The storm made our usually happy home feel as though it belonged in the establishing shot of an old horror movie. All that was missing was ominous organ music.
A more cautious man might have taken the storm as a sign to GO NO FURTHER because something REALLY SCARY was REALLY ANGRY.
But I’m not much of a believer in things that go BOO in the night. I generally don’t lose much sleep over the supernatural.
Lately, however, I’ve been drawn to the TV show “Ghosts of Shepherdstown.” You could even say it’s been keeping me from my busy nap schedule.
I have more than a passing interest.
For one thing, I consider Shepherdstown, West Virginia to be the seat of all Snyder power in the world.
I may not have grown up there (I was raised in Charleston, the state capital), but my Snyder forbears settled in Shepherdstown decades before the Civil War. Some family members still live there.

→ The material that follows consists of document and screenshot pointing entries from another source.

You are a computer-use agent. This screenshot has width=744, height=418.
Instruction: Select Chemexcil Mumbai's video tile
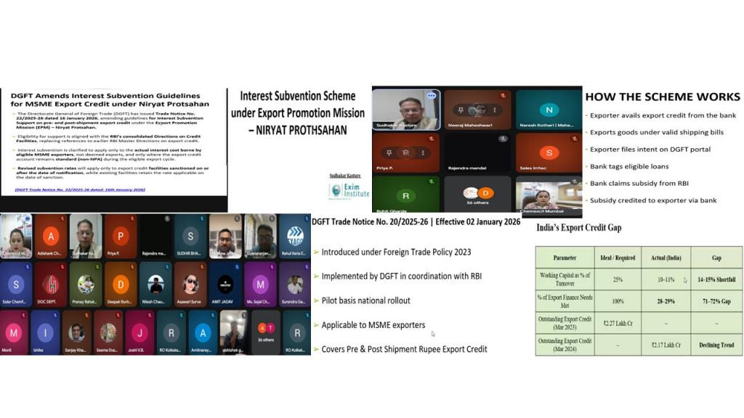tap(549, 195)
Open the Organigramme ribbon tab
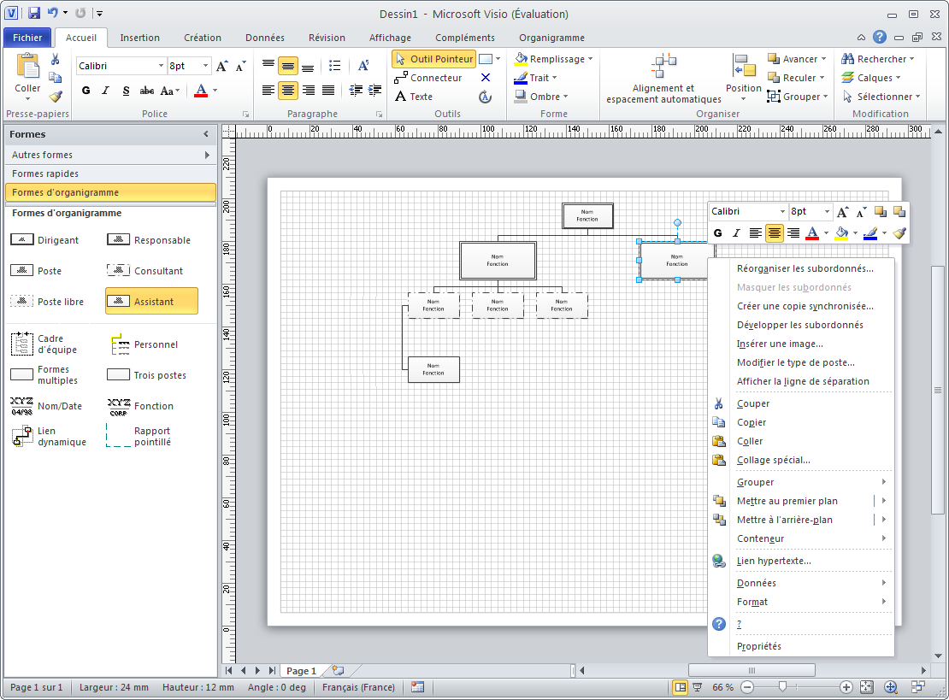The image size is (949, 700). 551,38
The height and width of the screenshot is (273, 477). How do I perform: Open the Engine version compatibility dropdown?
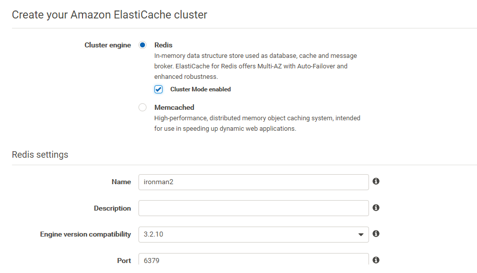point(253,234)
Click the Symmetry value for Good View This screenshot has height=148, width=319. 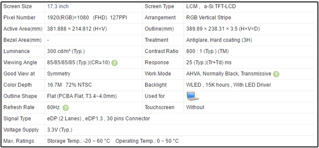click(x=58, y=74)
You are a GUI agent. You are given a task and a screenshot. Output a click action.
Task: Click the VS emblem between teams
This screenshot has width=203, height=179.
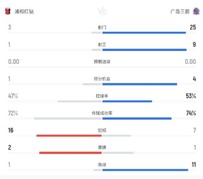coord(102,11)
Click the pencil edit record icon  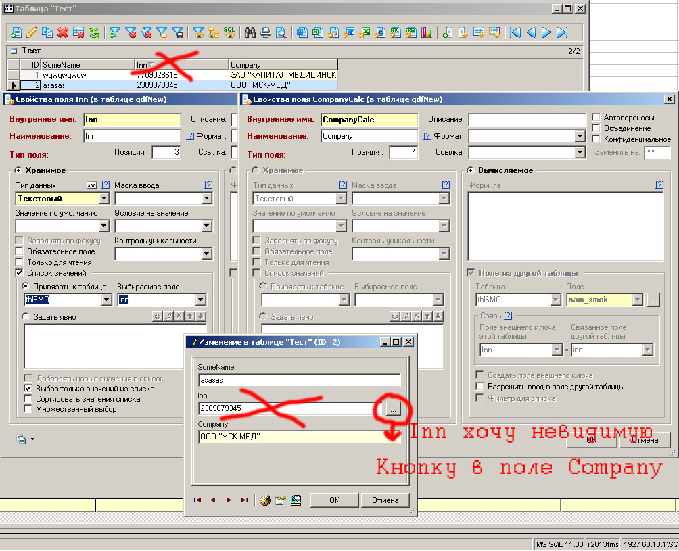pos(31,32)
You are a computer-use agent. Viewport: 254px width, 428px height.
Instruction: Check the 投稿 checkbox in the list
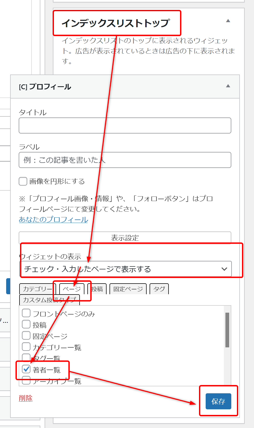(26, 324)
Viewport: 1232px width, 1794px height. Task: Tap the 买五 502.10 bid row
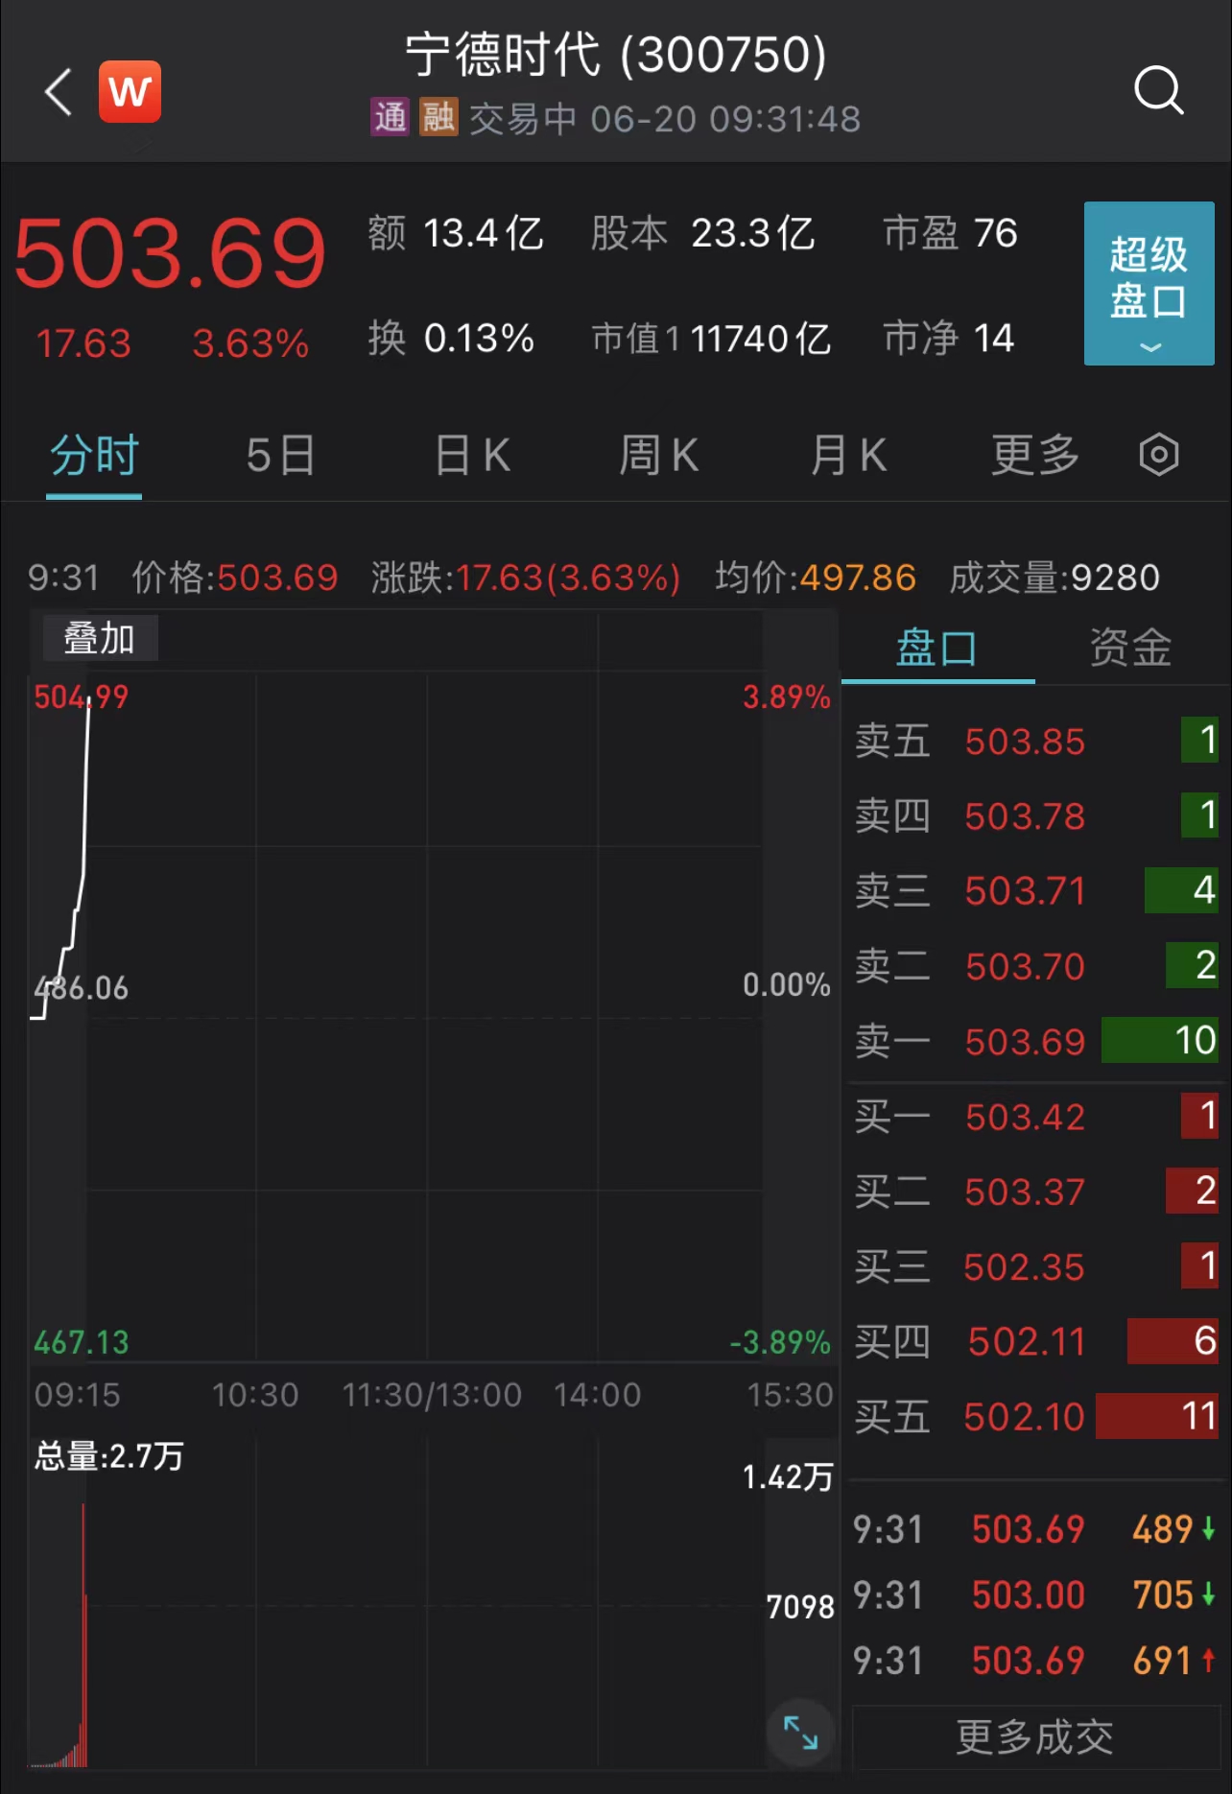click(1034, 1416)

To steal a line from “Game of Thrones,” you could say there is always a Snyder in Shepherdstown, just as there must always be a Stark in Winterfell. Otherwise, who knows what might happen?

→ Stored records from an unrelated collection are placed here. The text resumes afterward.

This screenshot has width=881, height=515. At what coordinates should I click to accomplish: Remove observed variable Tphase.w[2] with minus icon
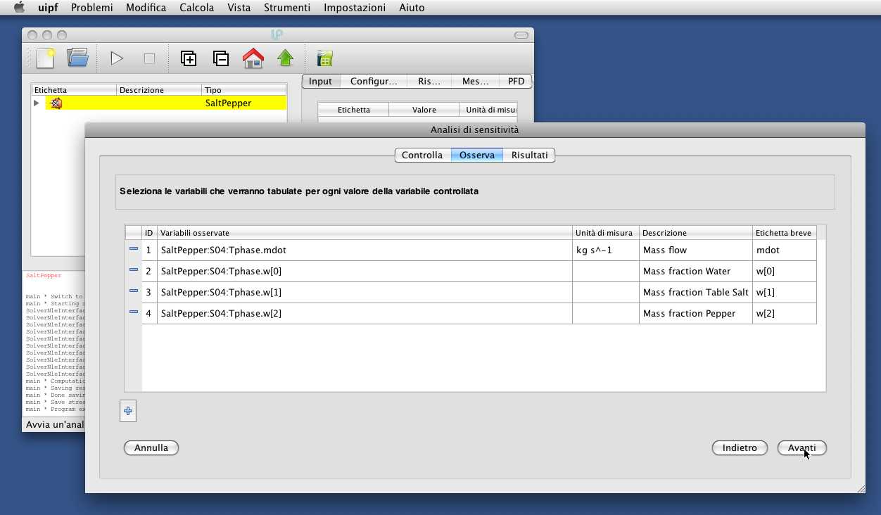point(134,312)
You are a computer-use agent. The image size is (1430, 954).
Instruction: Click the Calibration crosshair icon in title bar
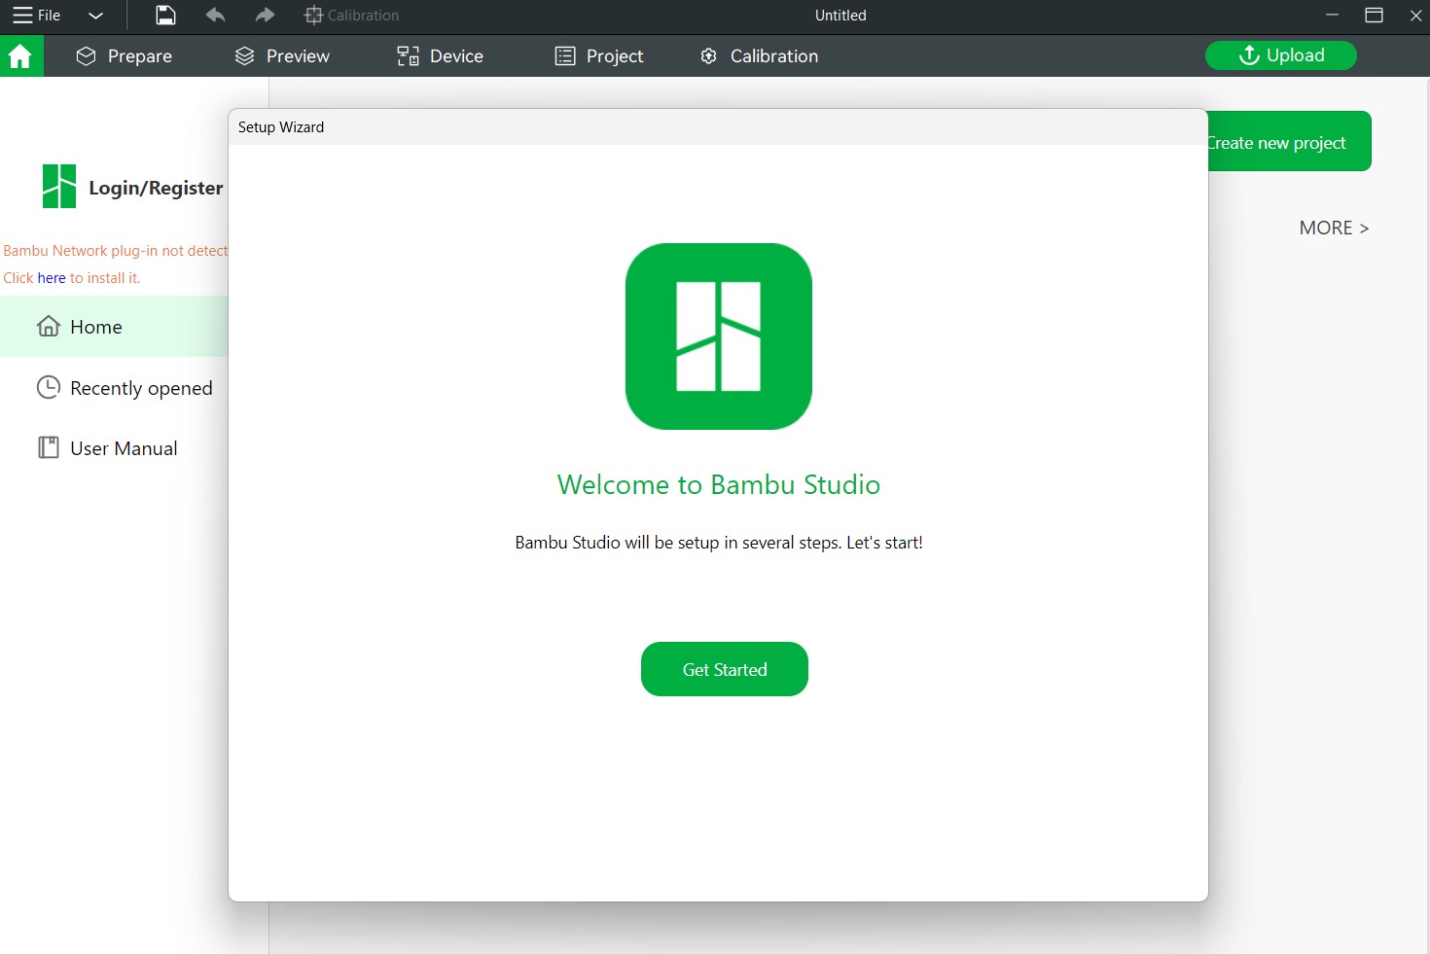(x=313, y=16)
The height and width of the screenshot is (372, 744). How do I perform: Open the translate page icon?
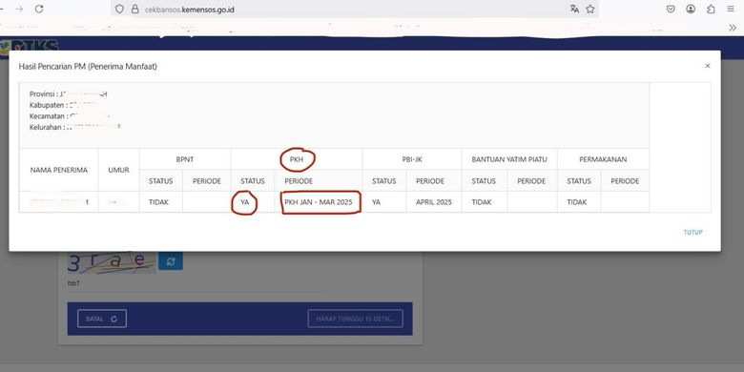574,9

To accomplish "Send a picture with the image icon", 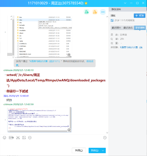I will click(24, 138).
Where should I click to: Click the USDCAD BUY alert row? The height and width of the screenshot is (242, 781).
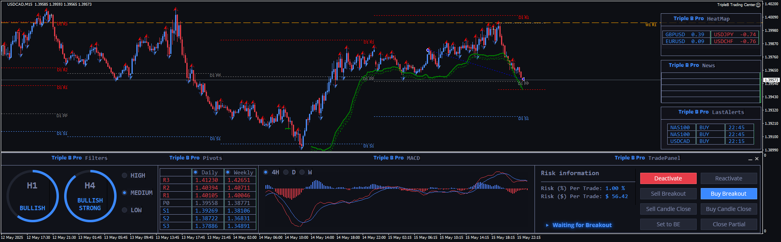tap(710, 141)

In this case, the dead didn’t exactly rise, but an old family ghost story DID get dramatized in a TV show.
You can thank – at least in part – my late Uncle Jack for the show’s claim that Shepherdstown is the most haunted town in America. Decades ago, he coaxed the old family ghost stories from his Aunts, the three daughters of his grandfather, Harry Lambright Snyder, the editor of the defunct “Shepherdstown Register” newspaper.

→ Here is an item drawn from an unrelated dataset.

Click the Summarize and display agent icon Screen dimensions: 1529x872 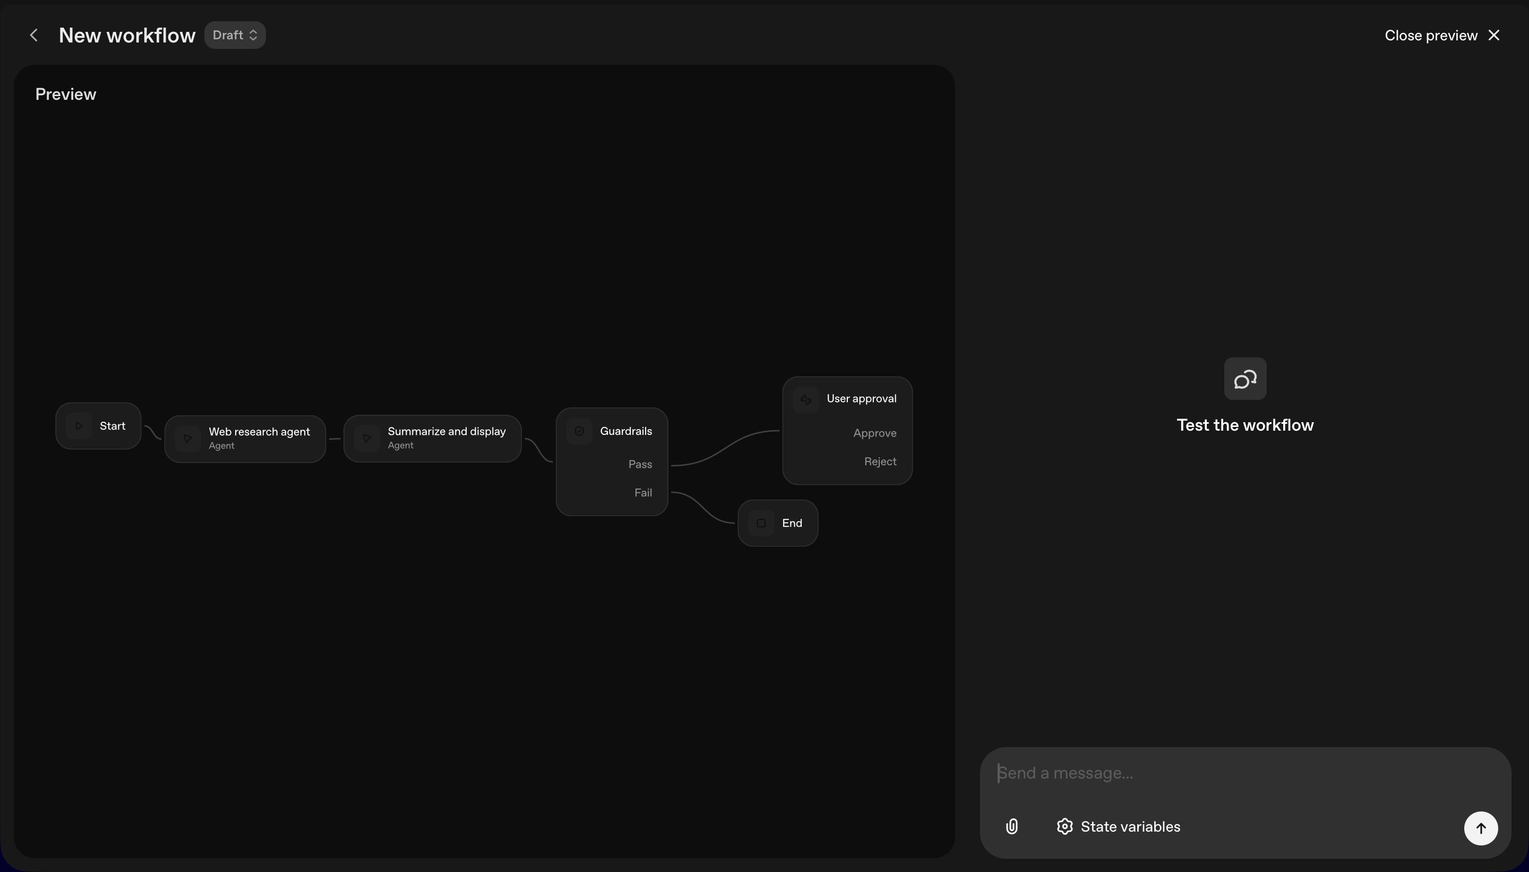(367, 438)

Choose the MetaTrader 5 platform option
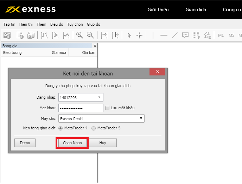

“Ghosts of Shepherdstown” is on the Destination America channel, but I initially found the show online after my wife brought it to my attention. A friend told her about an episode based on an old Snyder story Jack preserved about my great-grandmother haunting the old family home.
The first time I saw it, I half expected to see bats take flight and Scooby-Doo and the gang roll into town in the Mystery Machine. Scooby and Shaggy bumbling their way through Shepherdstown to 1970s bubblegum pop songs would have been a pleasure to see.
Instead, I felt like the story of my great-grandmother’s untimely death in a horse-and-buggy accident was ginned up to benefit someone else.
It’s been a few weeks since I first watched “Ghosts of Shepherdstown,” enough time for me to now see the humor. I can also take some pleasure that my Uncle Jack’s work to preserve family lore bore some fruit
Yet I also can’t help but think we’d all be better off if only those meddling kids had turned up to unmask the villain.